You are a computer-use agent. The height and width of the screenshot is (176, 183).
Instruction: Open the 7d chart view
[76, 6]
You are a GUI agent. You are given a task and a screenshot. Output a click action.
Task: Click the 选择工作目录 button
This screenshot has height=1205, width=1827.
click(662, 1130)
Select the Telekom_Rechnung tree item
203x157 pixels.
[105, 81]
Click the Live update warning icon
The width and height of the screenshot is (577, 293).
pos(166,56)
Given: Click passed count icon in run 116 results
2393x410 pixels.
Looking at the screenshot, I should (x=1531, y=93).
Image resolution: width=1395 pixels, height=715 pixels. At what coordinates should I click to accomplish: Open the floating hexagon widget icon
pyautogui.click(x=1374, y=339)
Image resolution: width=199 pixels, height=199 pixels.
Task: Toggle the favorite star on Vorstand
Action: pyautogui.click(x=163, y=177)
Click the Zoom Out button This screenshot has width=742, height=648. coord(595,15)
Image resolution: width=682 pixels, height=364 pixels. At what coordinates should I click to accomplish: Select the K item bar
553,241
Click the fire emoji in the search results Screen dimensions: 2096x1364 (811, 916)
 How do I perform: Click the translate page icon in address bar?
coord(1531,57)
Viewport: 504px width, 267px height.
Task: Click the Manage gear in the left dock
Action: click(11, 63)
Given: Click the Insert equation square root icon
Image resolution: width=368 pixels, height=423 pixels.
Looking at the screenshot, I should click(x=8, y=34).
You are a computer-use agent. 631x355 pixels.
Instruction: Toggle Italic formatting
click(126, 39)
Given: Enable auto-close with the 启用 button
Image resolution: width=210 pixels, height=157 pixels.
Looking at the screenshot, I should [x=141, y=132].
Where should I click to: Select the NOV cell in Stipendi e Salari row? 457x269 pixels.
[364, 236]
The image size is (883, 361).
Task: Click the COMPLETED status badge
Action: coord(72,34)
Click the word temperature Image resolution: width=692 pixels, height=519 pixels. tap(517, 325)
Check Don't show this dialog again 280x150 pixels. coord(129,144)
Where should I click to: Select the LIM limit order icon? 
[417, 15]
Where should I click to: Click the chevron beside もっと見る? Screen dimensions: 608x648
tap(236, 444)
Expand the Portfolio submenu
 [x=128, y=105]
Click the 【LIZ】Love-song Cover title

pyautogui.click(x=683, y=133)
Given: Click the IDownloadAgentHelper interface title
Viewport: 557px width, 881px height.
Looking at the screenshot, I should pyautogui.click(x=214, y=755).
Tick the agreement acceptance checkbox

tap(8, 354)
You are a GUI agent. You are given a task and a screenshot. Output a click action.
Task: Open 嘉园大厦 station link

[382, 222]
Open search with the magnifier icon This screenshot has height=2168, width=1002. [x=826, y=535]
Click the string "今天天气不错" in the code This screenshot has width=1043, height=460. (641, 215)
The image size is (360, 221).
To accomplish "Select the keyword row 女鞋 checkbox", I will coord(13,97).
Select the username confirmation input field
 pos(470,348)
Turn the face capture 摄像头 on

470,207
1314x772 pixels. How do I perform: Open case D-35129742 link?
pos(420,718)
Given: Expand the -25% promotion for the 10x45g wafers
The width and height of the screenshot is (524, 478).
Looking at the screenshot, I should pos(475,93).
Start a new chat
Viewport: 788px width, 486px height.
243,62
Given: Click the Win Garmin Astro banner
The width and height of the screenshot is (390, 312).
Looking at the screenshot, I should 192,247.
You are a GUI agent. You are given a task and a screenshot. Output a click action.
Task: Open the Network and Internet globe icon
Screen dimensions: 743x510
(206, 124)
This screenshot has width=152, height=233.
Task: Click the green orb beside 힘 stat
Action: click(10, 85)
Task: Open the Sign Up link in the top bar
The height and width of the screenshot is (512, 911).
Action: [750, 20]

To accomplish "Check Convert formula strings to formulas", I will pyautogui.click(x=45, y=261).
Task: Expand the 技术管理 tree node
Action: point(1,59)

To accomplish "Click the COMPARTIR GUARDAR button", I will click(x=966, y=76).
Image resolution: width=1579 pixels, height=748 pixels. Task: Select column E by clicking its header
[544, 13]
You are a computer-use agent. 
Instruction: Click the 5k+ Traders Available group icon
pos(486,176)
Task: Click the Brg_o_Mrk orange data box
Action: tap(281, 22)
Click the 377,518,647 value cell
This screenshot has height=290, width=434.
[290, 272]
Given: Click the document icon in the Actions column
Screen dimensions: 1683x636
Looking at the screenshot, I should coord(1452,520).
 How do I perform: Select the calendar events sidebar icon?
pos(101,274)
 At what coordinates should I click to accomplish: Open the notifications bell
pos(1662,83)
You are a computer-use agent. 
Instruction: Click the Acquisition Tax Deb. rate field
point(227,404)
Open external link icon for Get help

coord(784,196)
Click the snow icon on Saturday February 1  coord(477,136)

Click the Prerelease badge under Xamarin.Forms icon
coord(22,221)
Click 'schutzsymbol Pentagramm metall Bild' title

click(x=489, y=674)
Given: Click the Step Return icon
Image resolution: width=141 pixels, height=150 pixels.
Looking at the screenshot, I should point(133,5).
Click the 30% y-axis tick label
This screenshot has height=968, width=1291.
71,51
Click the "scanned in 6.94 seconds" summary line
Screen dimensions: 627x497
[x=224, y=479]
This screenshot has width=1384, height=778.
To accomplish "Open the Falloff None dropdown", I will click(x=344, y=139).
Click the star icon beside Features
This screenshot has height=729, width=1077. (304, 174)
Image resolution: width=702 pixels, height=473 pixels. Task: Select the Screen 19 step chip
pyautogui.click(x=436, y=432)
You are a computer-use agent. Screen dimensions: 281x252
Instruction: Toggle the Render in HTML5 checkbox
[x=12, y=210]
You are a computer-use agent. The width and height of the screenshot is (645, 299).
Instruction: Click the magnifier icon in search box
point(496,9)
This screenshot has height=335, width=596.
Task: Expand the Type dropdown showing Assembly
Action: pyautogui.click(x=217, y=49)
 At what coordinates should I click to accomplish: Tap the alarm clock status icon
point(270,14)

- EXERCISE DESCRIPTION: Output the data verbatim, beginning at the line that contains "the notifications bell" and stopping after the line that contains "coord(784,196)".

- FINAL RESULT:
 At what coordinates should I click to accomplish: Open the notifications bell
pos(1662,83)
You are a computer-use agent. 
Instruction: Click the Acquisition Tax Deb. rate field
point(227,404)
Open external link icon for Get help

coord(784,196)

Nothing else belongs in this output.